▶ Excerpted text:
________________________
6.   Indemnity/Liability
6.1   The Company shall indemnify the Bank against all losses which the Bank may incur or sustain and which may be made against the Bank in connection with the performance/exercise of this Agreement or any breach of obligations under this Agreement.
 
6.2   The Bank, including but not limited to its agents, managers, officers, employees and advisers, shall not be liable under this Agreement for any claim, loss, expense, damage or delay howsoever caused and assumes no liability whatever and in connection with any of the Receivables or the contracts related to them, except for unlawful intent and gross negligence.


 

- 6 -

7.   Power of Attorney
7.1   The Company hereby irrevocably appoints the Bank as its attorney to execute, sign and register all documents, and to complete and endorse such instruments, to institute or defend such proceedings and perform such other acts in the name of the Company as the Bank may require to effect collection of or to perfect its title to any Receivable, and to secure performance of any of the Company’s obligations under this Agreement.
 
8.   Waiver Clause
 
8.1   No failure or delay on the Bank’s part to exercise any power, right or remedy under this Agreement shall operate as a waiver thereof nor shall any single or partial exercise by the Bank of any power, right or remedy preclude any other or further exercise of any other power, right or remedy.
 
8.2   The remedies provided in this Agreement are cumulative and are not exclusive of any remedies provided by law.
 
9.   General Regulations
 
9.1   The illegality, invalidity or unenforceability of any provisions of this Agreement to be provided hereunder shall not affect the legality, validity or enforceability of any other provision.
 
9.2   The Agreement shall be valid, notwithstanding the liquidation, incapacity or any change in the constitution of the Bank or the Company.
 
9.3   The Agreement shall be binding on the Company and its successors but the Company may not assign or transfer all or any of its rights or obligations under this Agreement without the prior written consent of the Bank.
 
9.4   Any certificate, document or determination by the Bank as to any amount of Secured Liabilities pursuant to this Agreement shall save manifest error be conclusive and binding upon the Company.


 

- 7 -

9.5   This Agreement shall
  i.   take effect on and from the date of signature hereof
 
  ii.   not be amended or otherwise modified expect in writing signed by the authorised signatories of the Bank;
 
  iii.   be construed such that words importing the plural shall import the singular and vice versa; that references to a person include references to its successors or assigns, agents or correspondents and that clause headings are for convenience only.
10.   Law and Jurisdiction
 
10.1   This Agreement is governed by and shall be construed in accordance with Swiss Law.
________________________
Rows from a dataset

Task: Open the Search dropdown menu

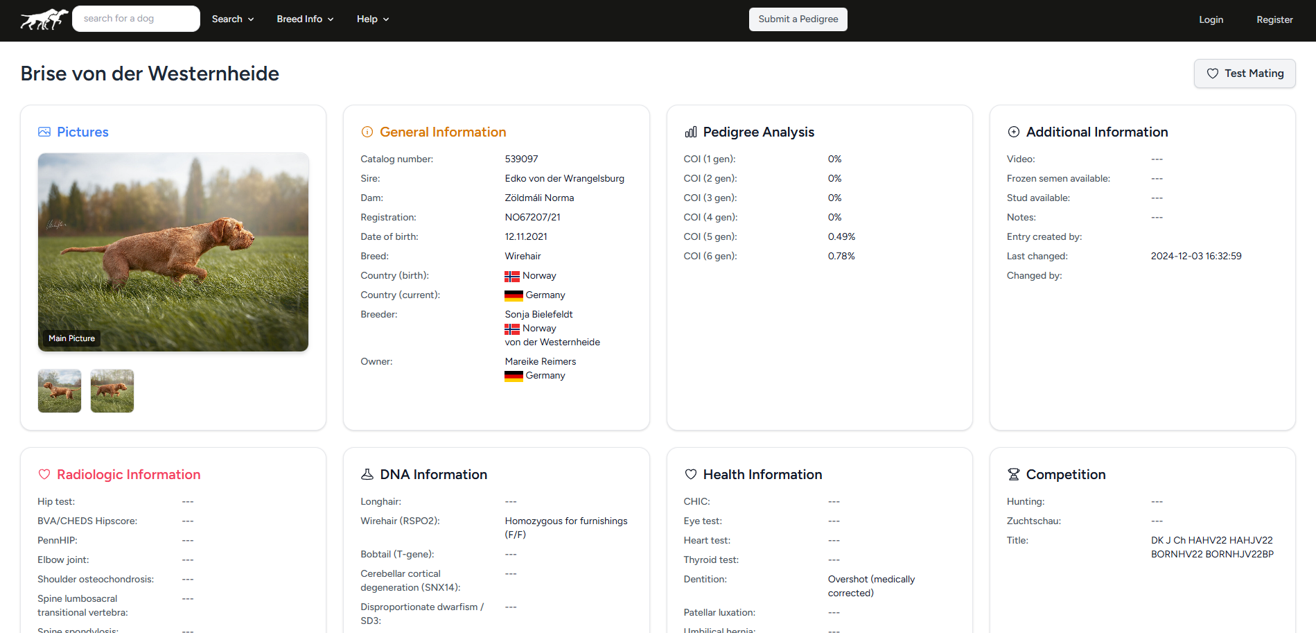Action: pyautogui.click(x=233, y=19)
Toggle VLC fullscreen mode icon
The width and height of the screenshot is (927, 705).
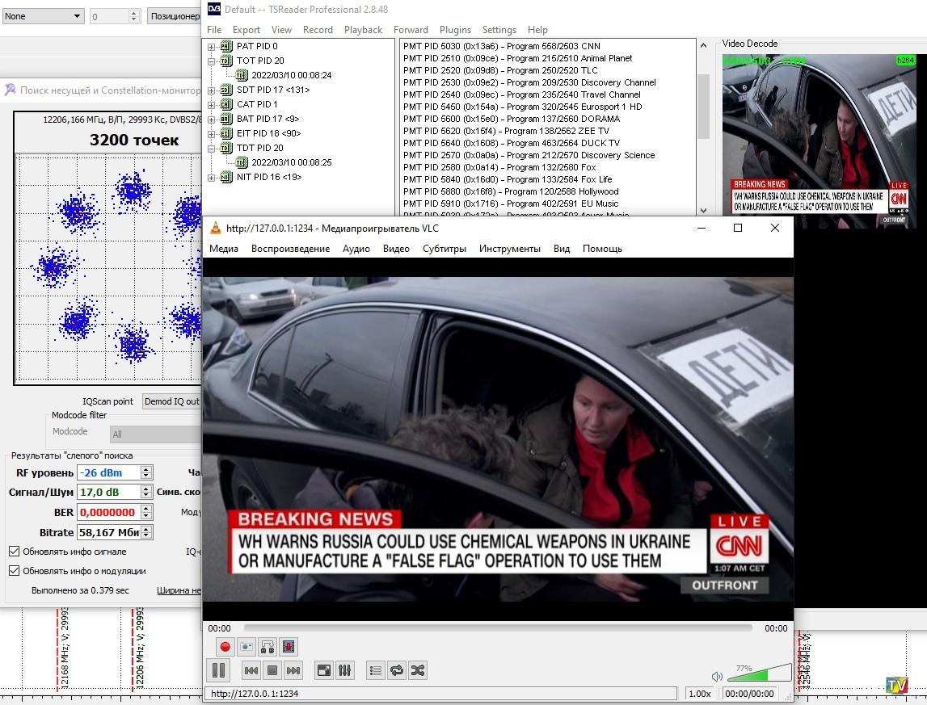323,670
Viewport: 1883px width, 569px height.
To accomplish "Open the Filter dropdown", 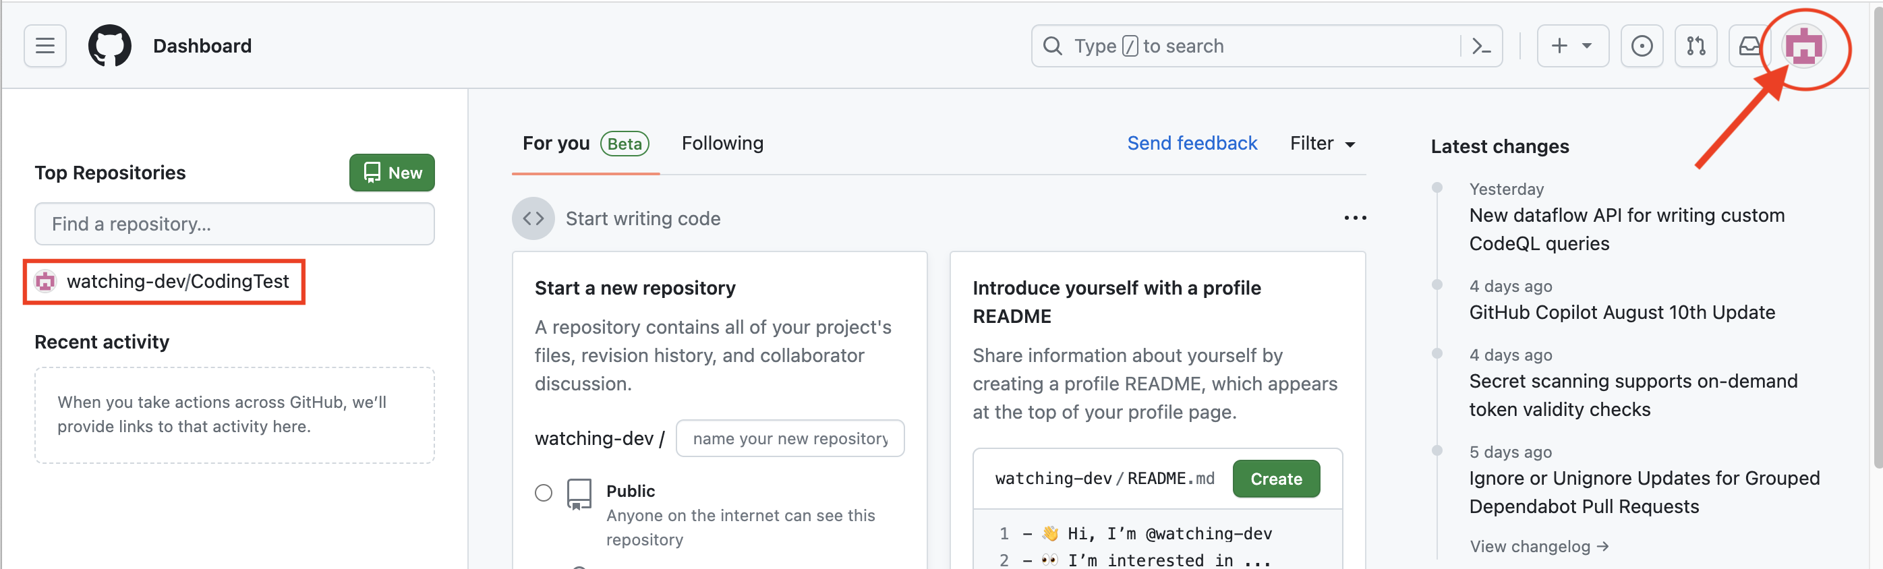I will click(x=1322, y=144).
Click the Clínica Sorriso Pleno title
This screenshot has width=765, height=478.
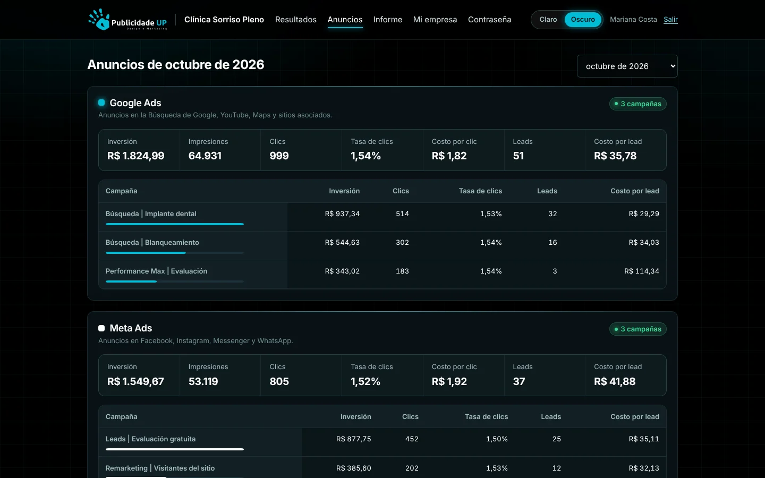tap(224, 20)
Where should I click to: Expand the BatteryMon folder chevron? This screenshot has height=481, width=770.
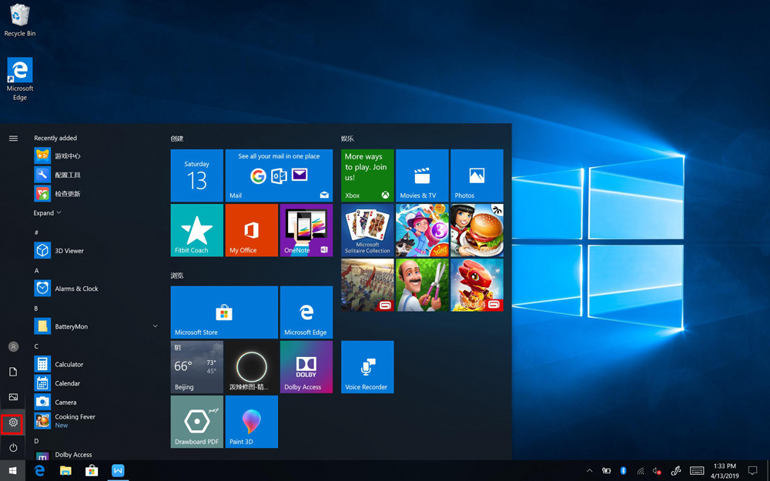coord(155,326)
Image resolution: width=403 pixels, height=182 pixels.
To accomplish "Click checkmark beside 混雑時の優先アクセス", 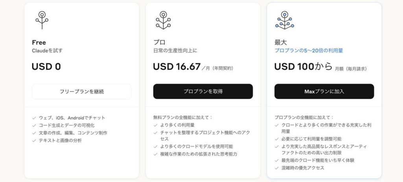I will pos(277,168).
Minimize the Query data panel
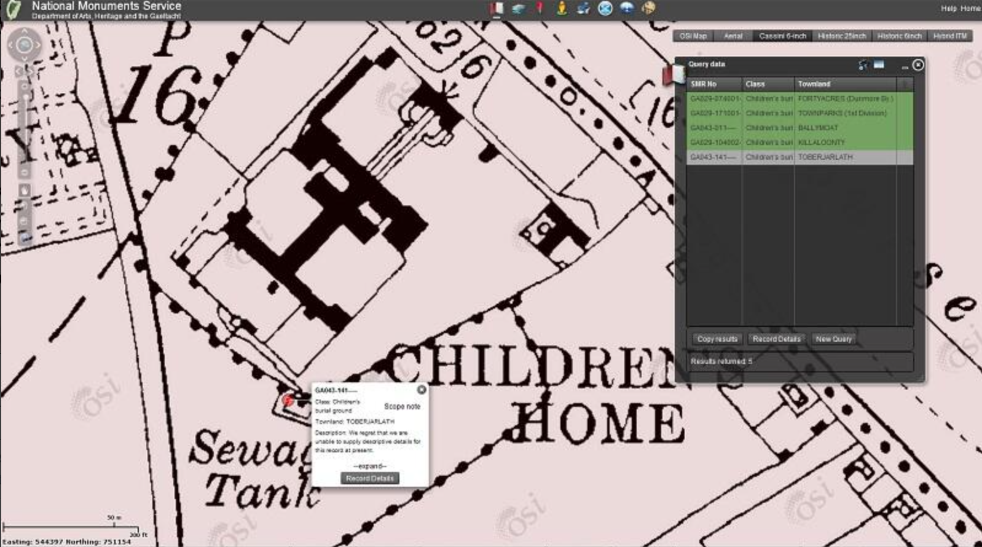The width and height of the screenshot is (982, 547). pos(904,66)
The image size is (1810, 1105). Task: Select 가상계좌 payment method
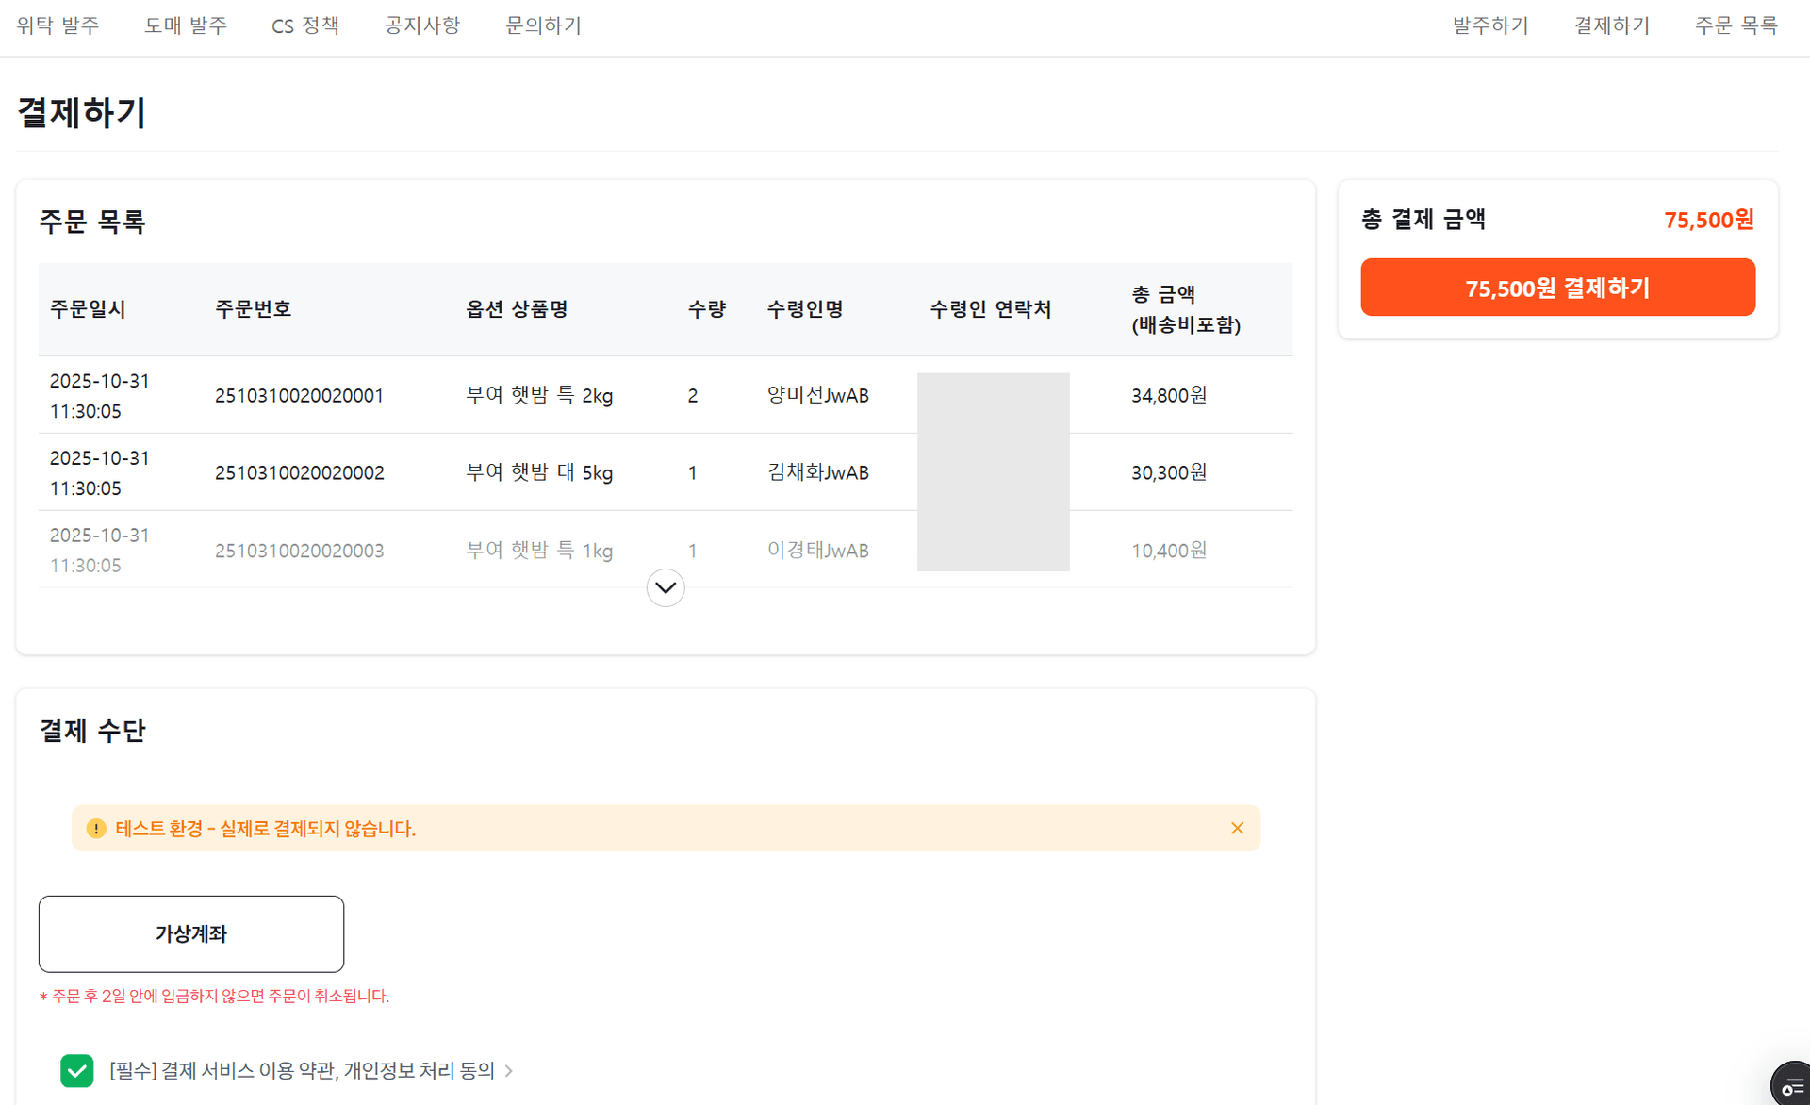coord(191,933)
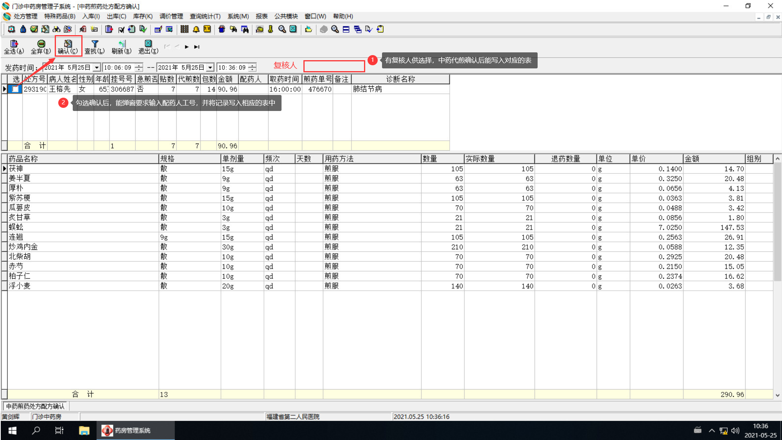The width and height of the screenshot is (782, 440).
Task: Click the 退出(X) exit icon
Action: 148,44
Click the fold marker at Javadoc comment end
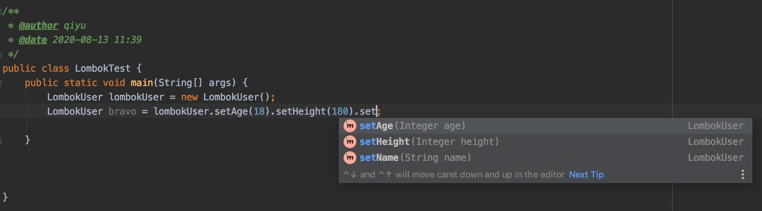 (x=1, y=54)
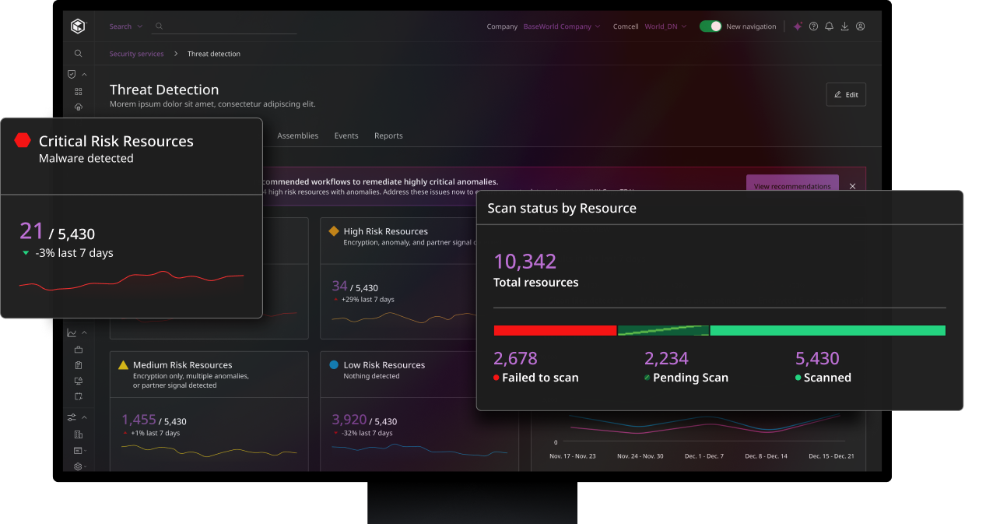Click the red Failed to scan bar segment
Image resolution: width=993 pixels, height=524 pixels.
tap(554, 331)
________________________
▶ What you need to do:
#1 State whether each of the following statements agrees with the agreement excerpt, answering yes or no and quoting the words of the excerpt that decide it: (a) The Company may transfer its rights under the agreement without the Bank's consent. (b) The agreement is governed by Swiss law. (c) Clause headings in the agreement are for convenience only.
#2 Rewrite everything in the records from the line containing "The image size" down to the last line of the records as a JSON list of strings, one string per line. Omit blank lines, and leave the pictures out of the answer.
The agreement excerpt and the records are unrelated pieces of material.

▶ The results:
#1
(a) No: "the Company may not assign or transfer all or any of its rights or obligations under this Agreement without the prior written consent of the Bank"
(b) Yes: "This Agreement is governed by and shall be construed in accordance with Swiss Law."
(c) Yes: "clause headings are for convenience only"

#2
[
  "The image size is (1810, 1105). Task: Select 가상계좌 payment method",
  "coord(191,933)",
  "The width and height of the screenshot is (782, 440).",
  "Task: Click the 退出(X) exit icon",
  "Action: 148,44",
  "Click the fold marker at Javadoc comment end",
  " (x=1, y=54)",
  "Click the red Failed to scan bar segment",
  "Image resolution: width=993 pixels, height=524 pixels.",
  "tap(554, 331)"
]